さすがに飲み物や食べ物は傷んでしまうので、彼女を運び入れた後、館に行って取ってきたが、寝るところの準備はしてあったし、結界も常に張ってあった。それに、中が暗くならないよう明かりがともるようにもなっている。いろいろ手を加えていたおかげで、今回は助かった。

それから一週間ほどたち、私は洞窟の入り口で空の月を見上げていた。
そういえば・・やまいの発症がない。
私には、持病がある。一定周期で死にたい衝動が湧き上がるのだ。実際に私は何度も自分をしいたげようとしている。通常は一週間周期くらいで発生するのだが、その衝動がない。
簡単に治るものではない。私は幾度となく治療には失敗している。
ここ一週間ばかりの間に行った、通常と違うことといえば、彼女を救い、その血を味見と称して吸ったことくらい。

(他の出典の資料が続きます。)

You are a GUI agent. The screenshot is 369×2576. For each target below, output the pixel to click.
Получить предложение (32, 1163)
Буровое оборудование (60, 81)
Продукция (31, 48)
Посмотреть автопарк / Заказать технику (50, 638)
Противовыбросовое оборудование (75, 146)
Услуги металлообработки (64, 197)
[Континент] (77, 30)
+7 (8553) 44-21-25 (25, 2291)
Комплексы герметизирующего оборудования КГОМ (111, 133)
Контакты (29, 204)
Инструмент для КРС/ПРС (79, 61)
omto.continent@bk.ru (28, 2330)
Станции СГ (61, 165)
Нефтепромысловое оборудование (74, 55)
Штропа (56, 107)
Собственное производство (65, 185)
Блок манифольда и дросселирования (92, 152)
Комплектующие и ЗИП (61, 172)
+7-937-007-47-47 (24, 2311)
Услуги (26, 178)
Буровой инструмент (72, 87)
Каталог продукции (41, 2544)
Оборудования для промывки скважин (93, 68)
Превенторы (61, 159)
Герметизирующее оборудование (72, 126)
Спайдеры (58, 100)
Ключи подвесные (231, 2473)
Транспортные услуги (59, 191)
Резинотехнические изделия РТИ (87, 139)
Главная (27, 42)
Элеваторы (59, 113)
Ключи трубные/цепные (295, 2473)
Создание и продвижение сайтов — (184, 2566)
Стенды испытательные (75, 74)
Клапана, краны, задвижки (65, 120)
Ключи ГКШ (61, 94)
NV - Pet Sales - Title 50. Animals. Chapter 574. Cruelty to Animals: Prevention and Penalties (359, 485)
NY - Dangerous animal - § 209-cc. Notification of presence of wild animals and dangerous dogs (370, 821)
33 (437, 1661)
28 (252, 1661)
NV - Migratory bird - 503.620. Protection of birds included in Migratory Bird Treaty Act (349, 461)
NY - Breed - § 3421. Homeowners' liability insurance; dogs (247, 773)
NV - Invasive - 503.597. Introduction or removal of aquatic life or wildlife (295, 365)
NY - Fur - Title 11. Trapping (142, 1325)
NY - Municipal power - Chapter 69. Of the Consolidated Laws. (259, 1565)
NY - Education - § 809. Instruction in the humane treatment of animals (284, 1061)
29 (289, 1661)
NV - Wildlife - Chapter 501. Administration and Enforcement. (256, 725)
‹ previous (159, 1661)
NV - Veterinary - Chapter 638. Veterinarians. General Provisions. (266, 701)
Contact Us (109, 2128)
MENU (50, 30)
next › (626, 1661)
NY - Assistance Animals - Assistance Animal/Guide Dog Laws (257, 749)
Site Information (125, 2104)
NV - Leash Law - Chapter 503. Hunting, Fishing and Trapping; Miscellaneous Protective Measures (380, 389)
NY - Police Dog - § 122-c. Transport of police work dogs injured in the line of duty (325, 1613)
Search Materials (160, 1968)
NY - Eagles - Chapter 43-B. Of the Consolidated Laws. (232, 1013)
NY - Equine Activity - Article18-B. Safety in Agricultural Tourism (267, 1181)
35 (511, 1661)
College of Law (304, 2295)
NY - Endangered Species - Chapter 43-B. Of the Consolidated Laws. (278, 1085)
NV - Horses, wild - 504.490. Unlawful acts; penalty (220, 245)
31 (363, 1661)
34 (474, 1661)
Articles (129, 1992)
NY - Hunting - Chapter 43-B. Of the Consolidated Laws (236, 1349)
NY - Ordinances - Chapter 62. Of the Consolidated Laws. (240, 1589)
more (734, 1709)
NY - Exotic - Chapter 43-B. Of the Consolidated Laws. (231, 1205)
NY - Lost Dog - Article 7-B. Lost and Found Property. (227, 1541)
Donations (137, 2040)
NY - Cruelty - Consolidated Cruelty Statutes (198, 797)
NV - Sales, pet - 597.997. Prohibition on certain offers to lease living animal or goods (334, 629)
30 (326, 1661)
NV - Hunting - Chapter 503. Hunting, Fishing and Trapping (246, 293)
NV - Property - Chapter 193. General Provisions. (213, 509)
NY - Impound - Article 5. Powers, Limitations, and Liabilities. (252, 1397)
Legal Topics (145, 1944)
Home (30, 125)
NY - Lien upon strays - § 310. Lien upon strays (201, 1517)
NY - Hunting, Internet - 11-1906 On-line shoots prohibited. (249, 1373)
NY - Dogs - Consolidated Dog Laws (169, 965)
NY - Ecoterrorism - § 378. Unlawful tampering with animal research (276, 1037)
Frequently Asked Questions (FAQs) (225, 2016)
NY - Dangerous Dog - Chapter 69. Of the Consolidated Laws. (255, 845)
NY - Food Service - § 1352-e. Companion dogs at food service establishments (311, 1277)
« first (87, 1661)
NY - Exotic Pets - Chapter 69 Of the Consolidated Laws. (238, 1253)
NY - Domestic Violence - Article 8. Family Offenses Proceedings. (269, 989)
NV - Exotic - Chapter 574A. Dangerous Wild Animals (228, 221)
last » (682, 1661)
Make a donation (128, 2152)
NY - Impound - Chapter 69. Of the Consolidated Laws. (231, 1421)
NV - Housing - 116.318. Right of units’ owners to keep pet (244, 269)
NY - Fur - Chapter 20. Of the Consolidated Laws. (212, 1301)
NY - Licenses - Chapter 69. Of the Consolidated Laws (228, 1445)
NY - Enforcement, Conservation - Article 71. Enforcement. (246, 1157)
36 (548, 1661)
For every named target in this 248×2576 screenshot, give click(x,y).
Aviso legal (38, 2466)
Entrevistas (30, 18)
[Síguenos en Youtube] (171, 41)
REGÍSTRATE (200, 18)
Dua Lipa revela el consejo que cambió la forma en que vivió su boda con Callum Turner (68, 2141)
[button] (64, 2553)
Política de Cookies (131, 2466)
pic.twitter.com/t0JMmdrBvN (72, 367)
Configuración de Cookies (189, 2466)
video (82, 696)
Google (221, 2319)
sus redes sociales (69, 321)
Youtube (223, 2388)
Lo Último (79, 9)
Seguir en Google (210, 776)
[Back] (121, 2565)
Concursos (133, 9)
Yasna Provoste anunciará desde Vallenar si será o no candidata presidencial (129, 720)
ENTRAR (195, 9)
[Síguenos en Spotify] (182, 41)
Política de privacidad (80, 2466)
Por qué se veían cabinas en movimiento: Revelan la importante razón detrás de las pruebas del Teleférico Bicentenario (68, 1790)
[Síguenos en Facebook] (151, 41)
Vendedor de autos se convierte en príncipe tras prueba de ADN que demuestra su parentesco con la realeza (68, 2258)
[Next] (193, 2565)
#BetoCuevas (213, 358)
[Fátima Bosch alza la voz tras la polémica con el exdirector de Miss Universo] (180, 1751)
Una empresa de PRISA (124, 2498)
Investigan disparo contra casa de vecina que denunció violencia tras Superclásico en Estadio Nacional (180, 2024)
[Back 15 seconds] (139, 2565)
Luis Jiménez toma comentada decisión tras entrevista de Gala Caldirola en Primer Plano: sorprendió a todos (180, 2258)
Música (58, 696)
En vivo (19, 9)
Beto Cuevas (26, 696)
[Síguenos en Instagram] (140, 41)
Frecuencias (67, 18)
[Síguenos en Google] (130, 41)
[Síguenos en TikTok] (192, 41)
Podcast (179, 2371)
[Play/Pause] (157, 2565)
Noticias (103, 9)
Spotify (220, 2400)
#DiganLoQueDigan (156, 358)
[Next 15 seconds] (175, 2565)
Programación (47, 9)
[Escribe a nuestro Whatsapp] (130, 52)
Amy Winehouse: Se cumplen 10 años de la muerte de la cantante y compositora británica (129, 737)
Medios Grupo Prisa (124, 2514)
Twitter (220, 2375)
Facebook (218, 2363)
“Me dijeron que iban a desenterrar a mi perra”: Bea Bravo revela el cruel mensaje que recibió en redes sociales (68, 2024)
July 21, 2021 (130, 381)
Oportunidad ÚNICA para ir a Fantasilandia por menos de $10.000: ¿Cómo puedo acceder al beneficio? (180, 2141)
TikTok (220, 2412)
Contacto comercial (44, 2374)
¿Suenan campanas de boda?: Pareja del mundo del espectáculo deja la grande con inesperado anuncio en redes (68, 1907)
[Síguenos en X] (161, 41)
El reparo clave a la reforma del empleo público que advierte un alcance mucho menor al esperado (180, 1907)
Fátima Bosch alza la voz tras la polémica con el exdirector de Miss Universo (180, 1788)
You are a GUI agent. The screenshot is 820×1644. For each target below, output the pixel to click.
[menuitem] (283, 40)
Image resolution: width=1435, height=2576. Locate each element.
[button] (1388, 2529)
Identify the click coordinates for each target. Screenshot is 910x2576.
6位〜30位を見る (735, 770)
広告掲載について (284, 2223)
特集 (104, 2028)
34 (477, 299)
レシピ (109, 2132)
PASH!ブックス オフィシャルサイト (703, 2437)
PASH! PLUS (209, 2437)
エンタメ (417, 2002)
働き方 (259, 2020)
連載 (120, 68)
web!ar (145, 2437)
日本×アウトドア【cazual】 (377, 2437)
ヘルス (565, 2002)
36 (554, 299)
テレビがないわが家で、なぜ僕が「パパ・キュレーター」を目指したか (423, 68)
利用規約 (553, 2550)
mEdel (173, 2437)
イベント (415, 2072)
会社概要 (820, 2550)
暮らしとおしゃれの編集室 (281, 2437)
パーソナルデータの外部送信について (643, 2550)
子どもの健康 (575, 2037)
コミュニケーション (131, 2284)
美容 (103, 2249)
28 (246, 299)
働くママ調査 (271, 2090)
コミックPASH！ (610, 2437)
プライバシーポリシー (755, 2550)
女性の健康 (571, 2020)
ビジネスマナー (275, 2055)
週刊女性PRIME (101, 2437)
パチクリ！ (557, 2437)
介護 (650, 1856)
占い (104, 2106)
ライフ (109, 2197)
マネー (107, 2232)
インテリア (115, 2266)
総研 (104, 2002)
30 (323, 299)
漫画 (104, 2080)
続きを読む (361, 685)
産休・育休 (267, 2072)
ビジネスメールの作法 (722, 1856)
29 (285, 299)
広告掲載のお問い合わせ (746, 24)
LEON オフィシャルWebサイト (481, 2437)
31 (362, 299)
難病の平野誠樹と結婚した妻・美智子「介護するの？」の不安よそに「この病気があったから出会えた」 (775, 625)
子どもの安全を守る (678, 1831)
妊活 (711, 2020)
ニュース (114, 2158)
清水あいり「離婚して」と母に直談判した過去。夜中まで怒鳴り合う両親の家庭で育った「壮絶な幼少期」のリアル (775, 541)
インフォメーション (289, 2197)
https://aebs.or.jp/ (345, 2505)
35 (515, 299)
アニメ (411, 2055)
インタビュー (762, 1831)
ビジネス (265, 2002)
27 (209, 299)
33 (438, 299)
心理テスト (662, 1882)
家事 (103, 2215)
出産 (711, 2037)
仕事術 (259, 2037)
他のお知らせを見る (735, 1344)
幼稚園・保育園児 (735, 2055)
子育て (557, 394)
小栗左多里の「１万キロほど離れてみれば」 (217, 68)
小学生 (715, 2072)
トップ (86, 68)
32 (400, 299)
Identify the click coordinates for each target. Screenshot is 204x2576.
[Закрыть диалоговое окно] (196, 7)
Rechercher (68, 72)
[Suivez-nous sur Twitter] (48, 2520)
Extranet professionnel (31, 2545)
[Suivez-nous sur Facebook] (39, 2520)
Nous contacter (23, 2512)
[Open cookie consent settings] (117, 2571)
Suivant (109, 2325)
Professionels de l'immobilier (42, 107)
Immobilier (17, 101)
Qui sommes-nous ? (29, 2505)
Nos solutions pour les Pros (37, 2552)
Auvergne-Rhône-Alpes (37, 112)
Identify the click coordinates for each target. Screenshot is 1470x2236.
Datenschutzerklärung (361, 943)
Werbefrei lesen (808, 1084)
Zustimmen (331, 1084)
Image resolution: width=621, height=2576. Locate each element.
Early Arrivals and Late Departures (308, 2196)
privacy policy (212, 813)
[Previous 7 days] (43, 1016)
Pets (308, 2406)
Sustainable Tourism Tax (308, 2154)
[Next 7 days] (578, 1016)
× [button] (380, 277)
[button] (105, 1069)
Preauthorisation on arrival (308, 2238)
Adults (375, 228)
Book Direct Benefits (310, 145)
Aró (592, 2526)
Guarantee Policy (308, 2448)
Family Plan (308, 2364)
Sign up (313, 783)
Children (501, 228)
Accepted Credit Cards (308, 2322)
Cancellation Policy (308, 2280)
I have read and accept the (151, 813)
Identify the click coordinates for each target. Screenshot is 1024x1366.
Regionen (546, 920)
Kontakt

彼女の血がやまいの発症を抑えてくれているのだろうか?
だとすると、ますます彼女のことを手放せなくなってしまうのだが。。
「あの・・。」
背中側で声がして、私はビクッと体を震わせた。振り返ると、寝ていたはずの彼女が、額に乗せていたであろう布を手に持ちながら、こちらを向いて立ち尽くしていた。
なぜだ?全く気が付かなかった。
外の魔物を警戒していたからか?それとも、物思いにふけっていたからか?
それにしては気を緩めすぎだ。思わず舌打ちをしたいのを心の中にとどめる。

私の表情が硬いことを見て取ったのか、彼女は強張こわばった笑みを浮かべた。
「私はどのくらい寝ていたの?」
「一週間くらいだが。」
そんなに。と彼女が呟く。そして、手に持った布に目をやり、私に向かって頭を下げた。
「その間、私を看病してくれたのね。ありがとうございます。」
彼女が礼を言ってきたが、私は軽く頷くだけにとどめた。別に礼を言われるようなことではない。全ては、彼女のためではなく、私のためだ。

彼女は顔を上げると、不思議そうに首を傾げた。
「なぜ、私はまだ食べられていないの?」
正直、食べられる側から、食べる側に質問する内容ではない。
「そなたは・・食べない。」
私の言葉に、彼女は驚いたように目を見開いた。

「そなたを生かしておく理由ができた。」
「理由?」
彼女は訳が分からないといったていで、また私に問いかける。
「そうだ。だから君は安心して、身体を回復させればいい。だが、見返りを要求する。」
「・・命を助けてもらったのだから・・いいわ。何?」
「そなたの血を定期的に摂取させてほしい。この間のように、そなたが気を失うほどはしないと約束する。」
彼女は、私の言葉に、わかりやすく顔をゆがめたが、軽く息を吐くと、わかったわ。と答えた。